- [Exercise] Only those lines in the data below from the line containing "Seguir comprando (683, 495)" through the line containing "Privacy Policy (163, 2489)", both included, should be restated word for word.

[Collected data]
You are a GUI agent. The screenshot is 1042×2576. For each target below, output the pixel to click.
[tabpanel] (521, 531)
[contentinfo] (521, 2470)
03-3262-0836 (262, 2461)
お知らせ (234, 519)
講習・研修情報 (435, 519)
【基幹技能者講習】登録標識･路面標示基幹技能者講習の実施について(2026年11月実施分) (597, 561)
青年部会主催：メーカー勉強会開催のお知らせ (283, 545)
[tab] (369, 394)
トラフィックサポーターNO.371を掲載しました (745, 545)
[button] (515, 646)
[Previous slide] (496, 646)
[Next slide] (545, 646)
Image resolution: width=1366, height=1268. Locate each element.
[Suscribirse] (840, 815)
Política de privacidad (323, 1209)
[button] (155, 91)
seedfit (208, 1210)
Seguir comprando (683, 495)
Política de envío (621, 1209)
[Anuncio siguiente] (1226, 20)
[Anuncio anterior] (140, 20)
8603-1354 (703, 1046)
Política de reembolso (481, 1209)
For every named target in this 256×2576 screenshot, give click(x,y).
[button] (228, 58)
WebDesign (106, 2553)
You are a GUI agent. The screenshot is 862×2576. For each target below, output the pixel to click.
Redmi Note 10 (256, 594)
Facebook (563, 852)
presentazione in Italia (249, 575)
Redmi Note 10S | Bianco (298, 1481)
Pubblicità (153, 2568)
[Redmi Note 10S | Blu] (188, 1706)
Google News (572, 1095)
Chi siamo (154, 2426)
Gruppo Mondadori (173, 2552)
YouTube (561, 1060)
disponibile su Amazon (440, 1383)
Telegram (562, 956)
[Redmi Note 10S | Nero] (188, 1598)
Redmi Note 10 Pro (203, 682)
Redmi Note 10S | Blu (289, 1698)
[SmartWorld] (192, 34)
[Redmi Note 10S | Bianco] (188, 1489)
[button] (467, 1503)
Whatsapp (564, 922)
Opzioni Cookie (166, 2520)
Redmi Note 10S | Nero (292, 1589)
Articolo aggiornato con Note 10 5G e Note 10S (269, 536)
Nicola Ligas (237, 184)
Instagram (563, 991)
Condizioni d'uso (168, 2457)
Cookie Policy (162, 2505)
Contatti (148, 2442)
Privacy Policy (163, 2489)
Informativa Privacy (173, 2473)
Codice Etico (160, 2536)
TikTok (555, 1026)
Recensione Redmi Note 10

- [Your solution]
Seguir comprando (683, 495)
Política de envío (621, 1209)
[Anuncio siguiente] (1226, 20)
[Anuncio anterior] (140, 20)
8603-1354 (703, 1046)
Política de reembolso (481, 1209)
For every named target in this 256×2576 screenshot, give click(x,y).
[button] (228, 58)
WebDesign (106, 2553)
You are a GUI agent. The screenshot is 862×2576. For each target below, output the pixel to click.
Redmi Note 10 (256, 594)
Facebook (563, 852)
presentazione in Italia (249, 575)
Redmi Note 10S | Bianco (298, 1481)
Pubblicità (153, 2568)
[Redmi Note 10S | Blu] (188, 1706)
Google News (572, 1095)
Chi siamo (154, 2426)
Gruppo Mondadori (173, 2552)
YouTube (561, 1060)
disponibile su Amazon (440, 1383)
Telegram (562, 956)
[Redmi Note 10S | Nero] (188, 1598)
Redmi Note 10 Pro (203, 682)
Redmi Note 10S | Blu (289, 1698)
[SmartWorld] (192, 34)
[Redmi Note 10S | Bianco] (188, 1489)
[button] (467, 1503)
Whatsapp (564, 922)
Opzioni Cookie (166, 2520)
Redmi Note 10S | Nero (292, 1589)
Articolo aggiornato con Note 10 5G e Note 10S (269, 536)
Nicola Ligas (237, 184)
Instagram (563, 991)
Condizioni d'uso (168, 2457)
Cookie Policy (162, 2505)
Contatti (148, 2442)
Privacy Policy (163, 2489)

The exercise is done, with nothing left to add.